Пристанционная забегаловка называлась без претензий: «Закусочная». Страждущим остограммиться водочку разливали по старинке: в чистые пузатые лафитнички. Естественно, с недоливом, зато – в традициях. Ибо водочку положено кушать из прозрачной посуды; мнущийся пластмассовый стаканчик, такой же «одноразовый», как проститутка с Курского вокзала, даже процесс опохмелки превращает в сущее мучение.
У прилавка оказался лишь трясущийся старик в латаных брюках и мышиного цвета пиджачке, похожем на форменный школьный тридцати-сорокалетней давности. Аккуратно, двумя ладонями, он подхватил лафитничек под донышко, пошептал что-то губами, будто заговор творил над клятым зельем, чтобы не пошло обратно и «прижилось», чуть ссутулился, выдохнул, решился, махом влил водку в рот, проглотил, замер, боясь пошевелиться, облегченно выдохнул, зажевал чем-то и, отяжелевший, опустился на ближний стул у грязного стола. Глаза его подернуло слезливой поволокой, и алкан закемарил тихо, привычно превратившись в то, чем стал: вешалку для школьной униформы своего фэзэушно-голубятнического детства.
Тетка за прилавком разом угадала во мне птицу нездешнюю и залетную. Оглядела мельком мою профессорскую наружность, отметила и помятость дорогого пиджака, и грязные пятна, спросила:
– С женой, что ли, полаялся?
– Вроде того.
– Тогда тебе соточкой не обойтись после вчерашнего.
– И это правда.
– Я тебе хрущевский налью; только ты здесь не зависай, махнул, и – айда домой. Через пятнадцать минут и электричка московская.
Она подвинула мне полный стакан. Его я маханул в три глотка, запил соком.
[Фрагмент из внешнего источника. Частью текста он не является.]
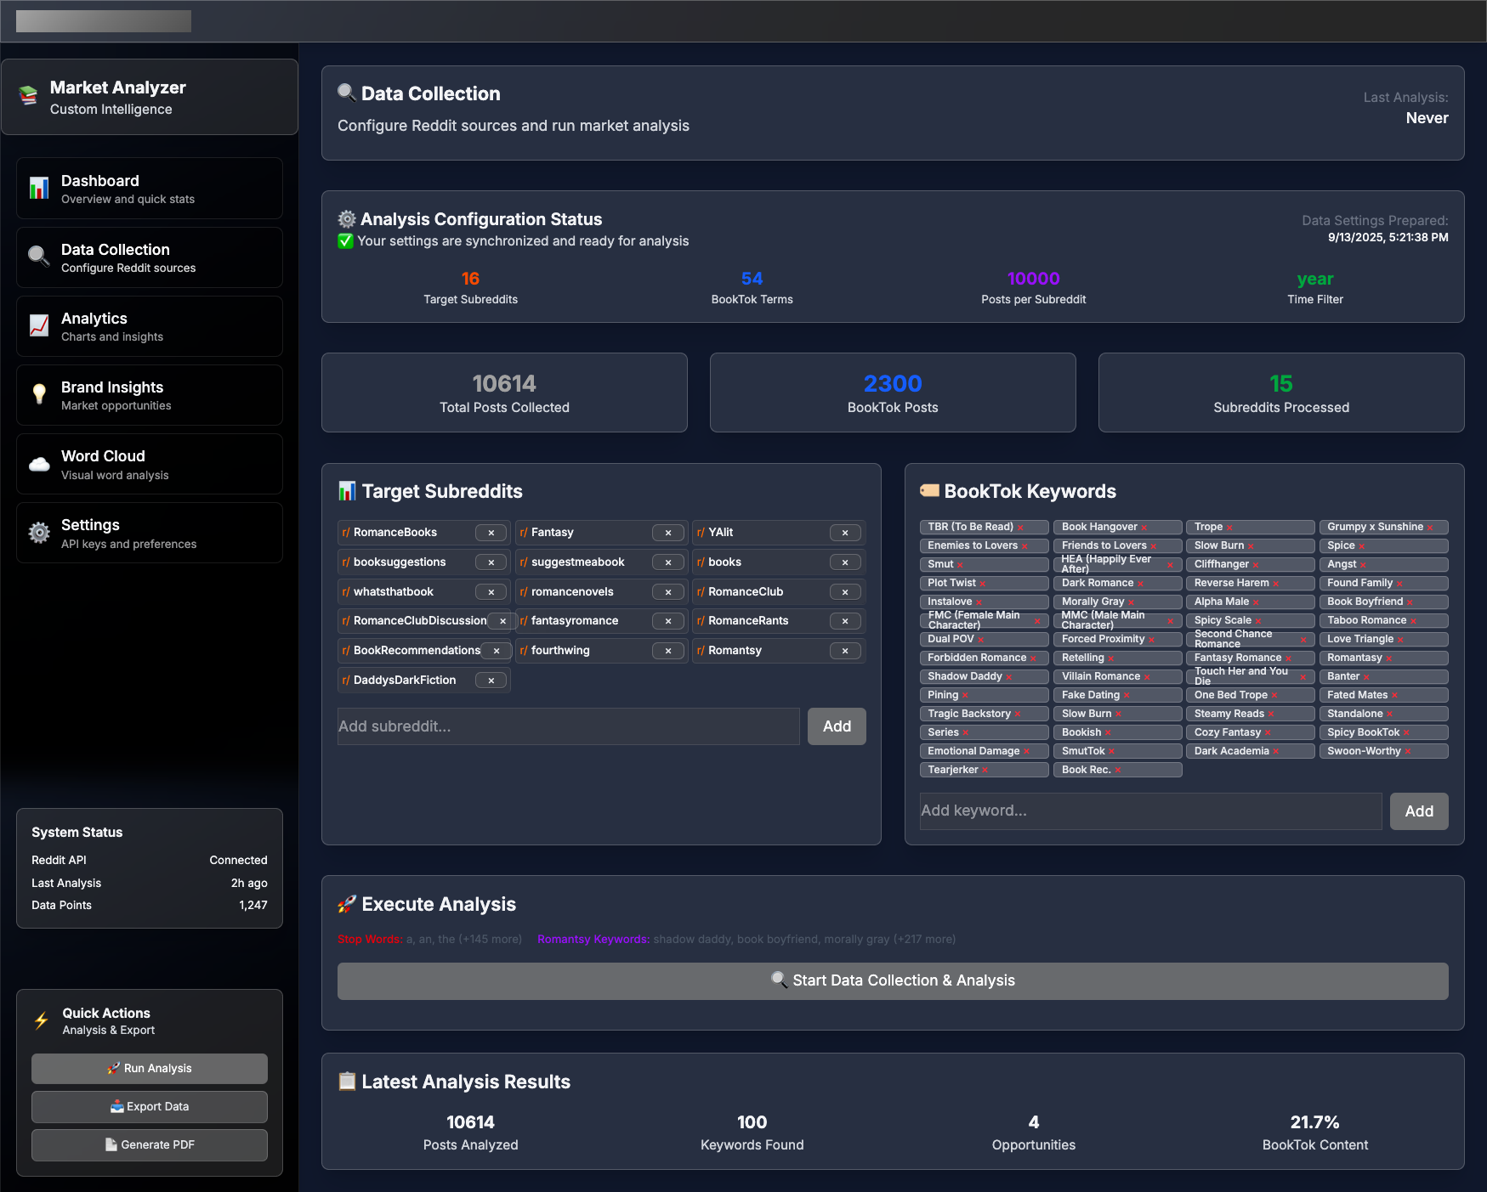Focus the Add subreddit input field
– Лихо ты его. Ну что? Двинешь? Жена-то еще нальет?
– Вряд ли.
– Это беда. Я тут двадцать пять годков наливаю, насмотрелась. Вот кабы бабы не были дурами, мужик бы что? Принял сотку и домой заспешил, там бы принял еще, да под борщик или картошечку с селедочкою… И все обиды бы прошли, улеглись… Я вот со своим тридцать лет скоро живу, всякое бывало, а чтобы он где на стороне глаза налил да домой на рогах – такого не было. Потому как знает: дома в холодильнике всегда есть, да закусочка, да щи суточные. И выпьет ежели с товарищами, ко мне своими ногами идет. Вот как оно правильно.
– Вам бы передачи на радио вести, – сказал я безо всякой иронии.
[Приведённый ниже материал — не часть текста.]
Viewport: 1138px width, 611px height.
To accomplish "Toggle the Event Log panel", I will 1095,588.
– А то… Потому как все беды на этой земле от несуразицы, а несуразица – от разлада промеж мужиками и бабами, а разлад тот – от непонимания. И вянут тетки на старости в одинокой бабьей тоске, а мужички, те вообще делаются горькими, вроде Семеныча. – Она кивнула на дремлющего алканчика. – А ведь я его еще парнем помню, сама еще девкой-недолеткой была, так на него заглядывалась. И все у нас на поселке за-глядывались. Гулевал он тогдась весело, беззаботно. А ныне – что?